It may remind one of a grandmother telling a bedtime story. But the memoirs are as unusual as this 81-year-old debutant writer. There are no fairy tales here and understandably so, for Butalia is a veteran activist. Here she addresses the prevalent practice of dowry. The book has real-life incidents drawn from a cross-section of society, perhaps to shake us out of our complacence that such crimes don’t happen amongst us. As the book progresses, the writer takes up

complex issues that emerge from a dowry death, like complicity of relatives or the role of judiciary, even as she shows her own growth into an individual who refuses to shut out the screams of a woman being burnt to death right across her street. This grandmother’s story comes with a moral. One only has to listen carefully.
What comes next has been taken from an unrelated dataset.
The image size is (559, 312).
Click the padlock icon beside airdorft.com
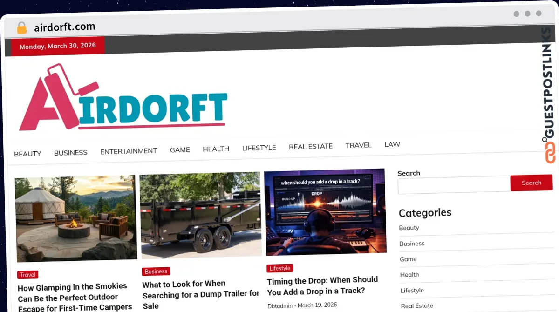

The Evolution of the State Bank of India
Sage Publications
Price: 1,100

The Imperial Bank, that was originally set up in 1921 as a quasi-central bank of the country, later consolidated its position as the foremost commercial bank of the Indian subcontinent. The book is basically the history of the Imperial Bank, which was formed with the amalgamation of the presidency Banks of Bengal, Bombay and Madras and became in 1955 the State Bank of India (SBI) by an Act of Parliament. It is based principally on the archival material of the State Bank and offers detailed aspects of the formation and consolidation of the apex body during the politically and economically eventful thirty-five years from 1921 to 1955.

Of special interest to the heritage buff are bound to be a series of fading photographs of SBI’s old offices and properties.